“Pastors should read deeply and widely,” I say to my students. So, as I surveyed my stack of recently read books I noticed a glaring omission: no fiction. My son, an English Major, had recently scolded me half-jokingly over some blind-spotted personality quirk, “Dad, you need more novels in your life.” So, I turned to Percy—Walker Percy. I find emotional and intellectual comfort in both Flannery O’Connor and Walker Percy. I do read other fiction through the year, of course, but when pressed I readily admit that I return to the familiar old places at Milledgeville, Georgia or Covington, Louisiana.

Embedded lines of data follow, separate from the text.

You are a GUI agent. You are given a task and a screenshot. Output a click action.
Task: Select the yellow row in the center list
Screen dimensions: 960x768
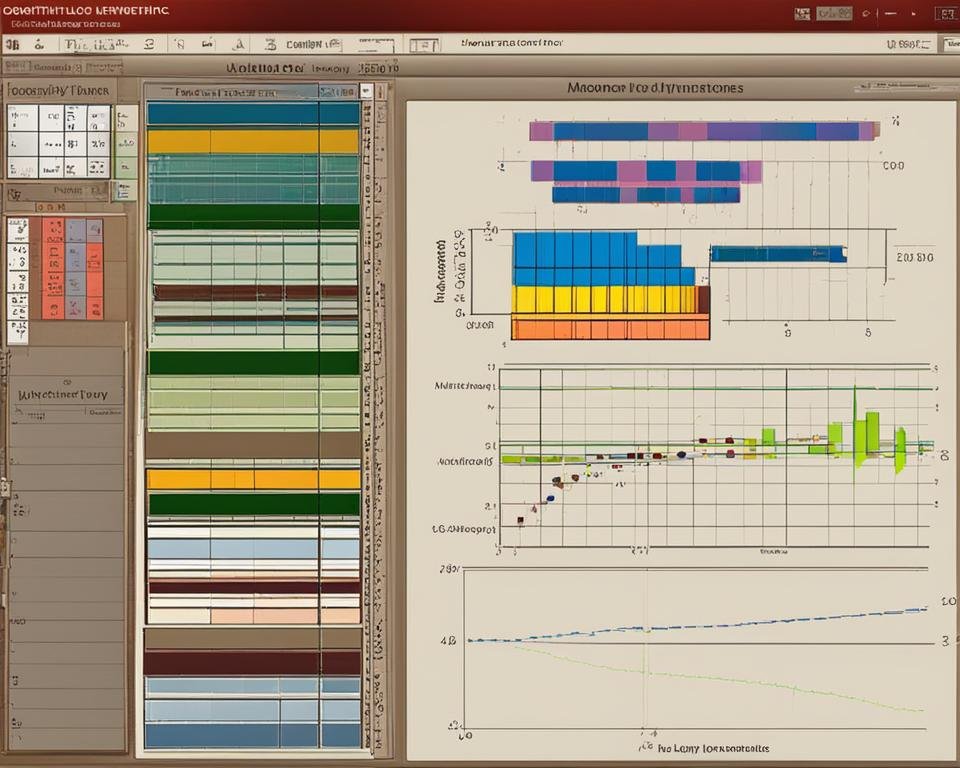pos(253,142)
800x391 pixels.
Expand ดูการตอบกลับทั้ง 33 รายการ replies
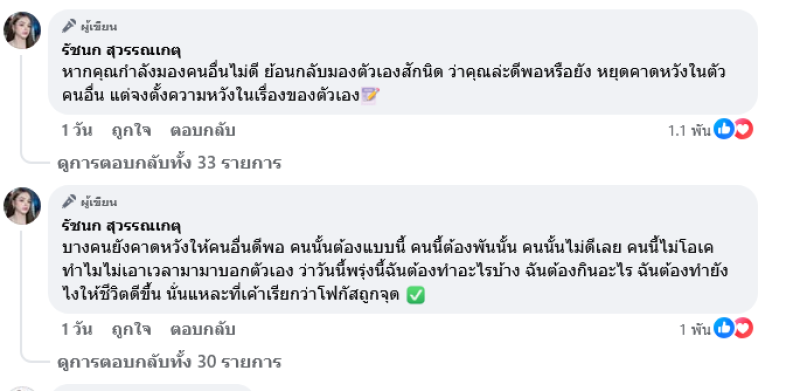pos(169,163)
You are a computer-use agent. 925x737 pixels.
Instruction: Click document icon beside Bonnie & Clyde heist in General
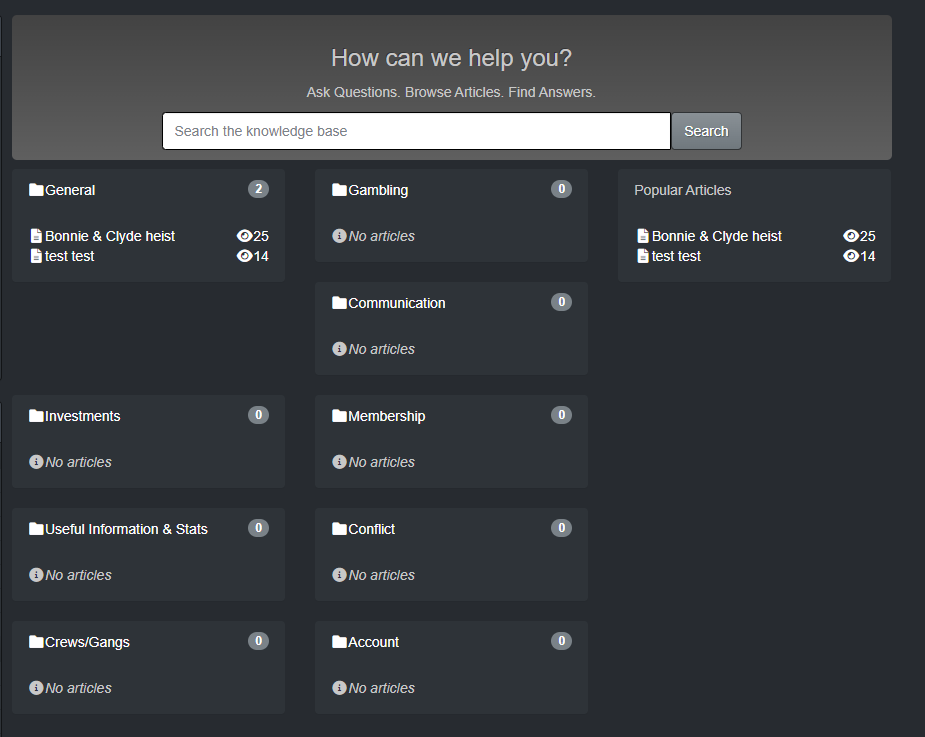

It has done my spirit good to read Dr. Percy’s words again. I am not sure, though, when reading, whether I am the patient stretched out on Dr. Percy’s psychoanalytical couch or he is. I guess we both are and that is his point. I came across a line of Walker Percy in The Last Gentleman, Percy’s second novel, after The Moviegoer. It was very instructive for my ministry to read how Percy set up his main character, Will Barrett:
” It was not the prospect of the Last Day which depressed him but rather the prospect of living through an ordinary Wednesday morning.”
This single line made me put the book down. I considered and reconsidered the validity of his observation. I restated this as a premise for a fuller qualitative analysis (in my gray matter). I remembered why it takes me so long to read Percy (and why I default to his buddy Foote to read historical prose). After chewing on this cud for a while I began to see how very instructive Percy’s insight is for a Christian shepherd. When we preach and follow our Lord (and St. Paul) in His preaching we apply the theological truth to the existential. If we fail to make that necessary turn, if we turn too quickly, or if we swerve too abruptly, we lose the pastoral opportunity.
We remember, as Peal said in his Winning Friends that a man’s toothache is of inestimable more importance to him than the reality of thousands of starving people in another land. And for many in our new Secular Age, as Charles Taylor labels it, making sense of living on “an ordinary Wednesday morning” becomes an enormous psychological undertaking, which is to say an immense spiritual trial. These are the days that we face. These are our lambs needing shepherding in this season of the journey. Reading Walker Percy has reminded me of this truth that the Psalms make so clear. But sometimes the wisdom and insight of another is necessary to help us see the obvious. So, yes, Son, you were right: I did need some more fiction in my reading to see reality clearer, and to diagnose the human condition better. For only then are we prepared to apply the appropriate Scriptural treatment.
Percy, Walker, The Last Gentleman. New York: Random, the Modern Library edition, 1997, 24.
Taylor, Charles. A Secular Age. Cambridge, MA: Belknap Press of Harvard University Press, 2007.